Not all parents offer us such a glimpse into the character of God. Some parents are selfish, broken, angry, abusive tyrants, perpetuating the trauma they endured somewhere in their past. For whatever reason, no one showed up to offer them an alternative glimpse of God, another way to see the world and be healed. 

Other parents observed the broken humanity of their own parents and set upon their hearts to end the cycle. Forgiveness and resilience, redemption and grace cloak these individuals and reveal to us even more of the Father’s heart.

Whatever is good, whatever true, whatever noble, whatever right, whatever lovely, whatever admirable, whatever pure things exist in us—whatever is excellent or praiseworthy—these are part of the kaleidoscope of love that is God in us. They’re a shattered mosaic, a stained glass window fused with lead, a kintsugi piece of pottery repaired with gold, these fractured and beautiful pieces of God in us.

We can see God in each other, in our parents, in others, but none other than Jesus gives us the fullest picture of who the Father is, that generous and loving Father who conceived us in love and gives us what we need, far better than we know how to love our own children, though we do love them so. 

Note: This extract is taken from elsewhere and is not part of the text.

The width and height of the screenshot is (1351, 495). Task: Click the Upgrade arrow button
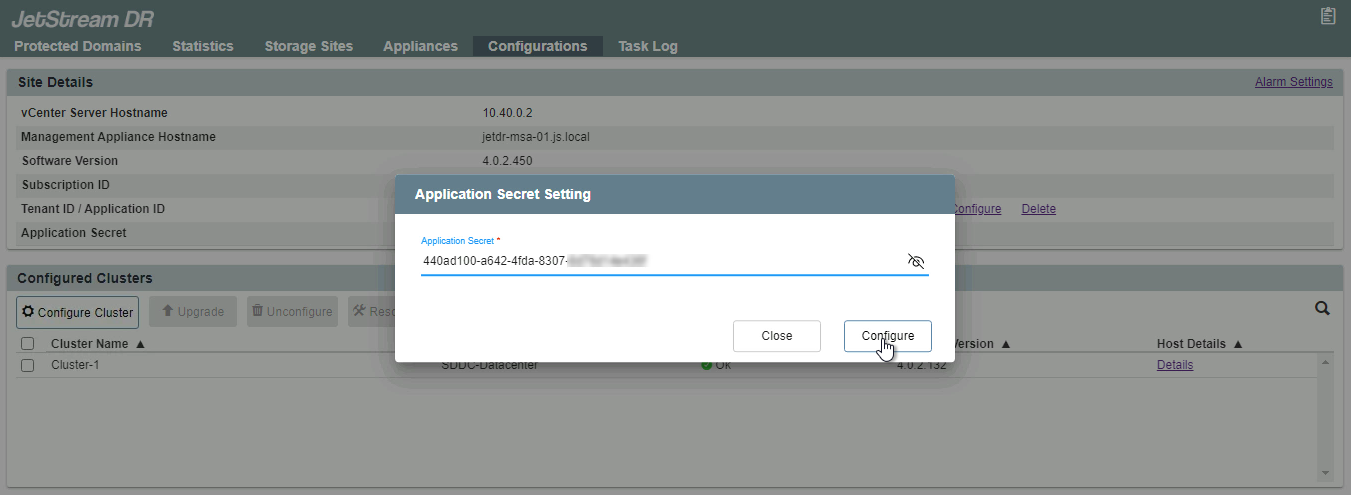pyautogui.click(x=193, y=312)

Maybe that is one reason why the gift of Jesus is so precious. Instead of a shattered, broken, partial picture of God’s love, we get the whole thing, fully God, fully man, the greatest embodiment of God’s love there ever has been. Jesus is the promise that it is possible to be healed, to be forgiven, and to then pour your love out and live fully, live freely, the way God so loved the world.

Points of Reflection

  1. What was your childhood experience with your parents?
  2. Have you been able to forgive your parents for whatever ways they fell short? If not, what still stings?

For the Kids

  1. Do you think God gives good gifts or bad gifts?
  2. What qualities of your parents do you think God also has?

Action

Every parent makes mistakes, some small and some large. If you still carry the wounds and scars of some childhood memory that has inhibited your relationship with your parent, take some time to pray through it. Tell God what happened. How did it make you feel? Why does it still upset you? The longing you feel for wholeness, for something better in that relationship, is met in Jesus. Ask God to help you forgive your parent, for eyes to see the ways they loved you as best they could, even through their own brokenness. Ask God to show you how much God loves you, wholly and completely and perfectly, enough to cover over a multitude of a parent’s mistakes. Rest in the presence of the Lord who has and always will hold you in love.

Readings Our relationships with our parents and the way they shape us appear in many different books, but none ties our parental wounds so directly to our understanding of God as The Shack by William Paul Young. The Shack was also made into a movie if you aren’t interested in the novel.